O programa de financiamento para 2018 já foi aprovado pela tutela, diz o IGCP.

No ano passado, em termos líquidos, as necessidades de financiamento do Estado ascenderam a 12,5 mil milhões de euros.

Em 2018, a estratégia, acrescenta a agência, deverá centrar-se na emissão de títulos de dívida pública nos mercados financeiros em euros com realização regular de emissões de Obrigações do Tesouro (OT), “para promover a liquidez e um funcionamento eficiente dos mercados primário e secundário”.

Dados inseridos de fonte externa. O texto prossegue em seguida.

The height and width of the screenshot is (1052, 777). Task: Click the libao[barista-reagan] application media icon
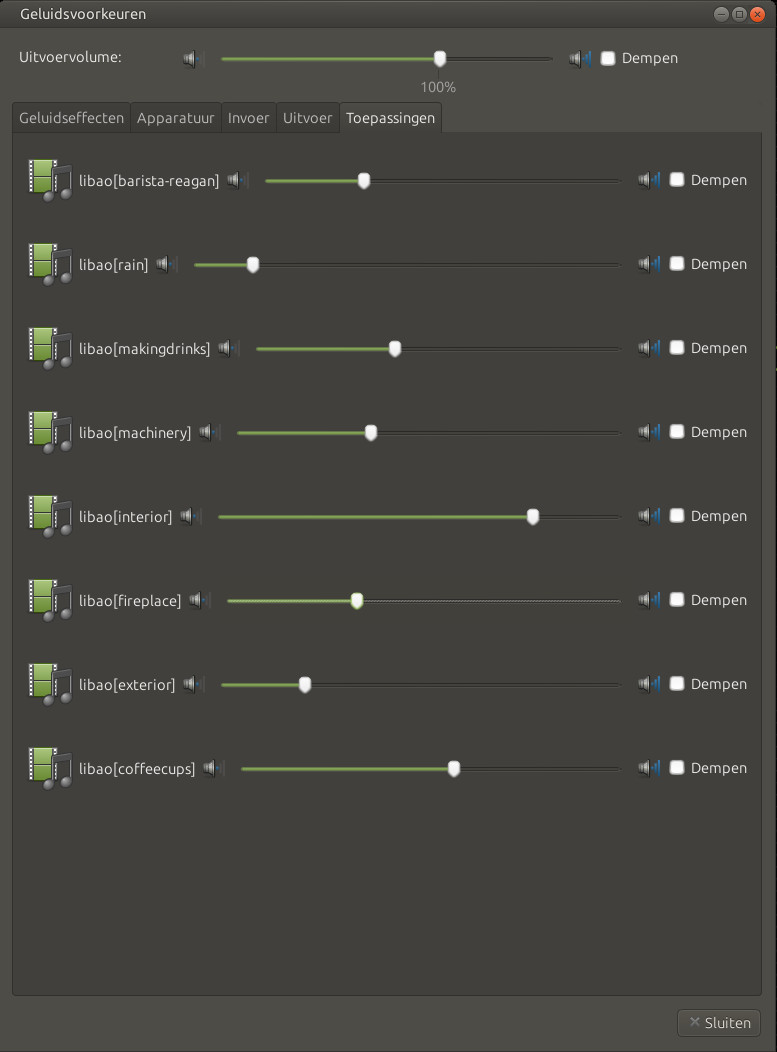[50, 180]
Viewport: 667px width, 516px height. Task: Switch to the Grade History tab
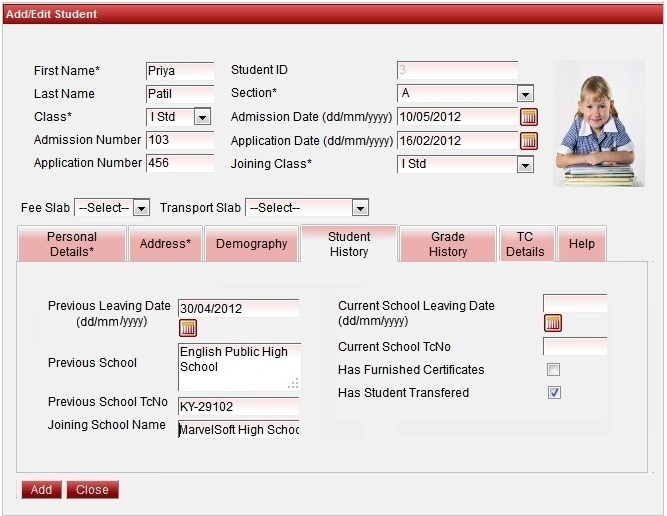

O IGCP refere que serão exploradas oportunidades para operações de troca e recompras de títulos e antecipa ainda uma contribuição positiva de 1,8 mil milhões de euros de produtos de retalho.

O documento prevê um montante de 15 mil milhões de euros através da emissão bruta de OT, combinando sindicatos e leilões, assegurando emissões mensais.

O IGCP espera que o financiamento líquido resultante da emissão de Bilhetes do Tesouro (BT) resulte num impacto nulo. “Será mantida a estratégia de emissão ao longo de toda a curva, combinando prazos curtos com prazos longos”, lê-se no documento.

Os dois primeiros leilões do ano de emissão de BT a curto prazo (um a seis meses, outro a 12 meses) deverão realizar-se na próxima semana, dia 17, com um montante indicativo entre 1.500 e 1.750 milhões de euros.

Dia 21 de fevereiro haverá novos leilões, com a emissão de BT com montante indicativo entre 1.000 e 1.250 milhões de euros, sendo a seguinte emissão a 21 de março, com valores entre 1.250 e 1.500 milhões de euros.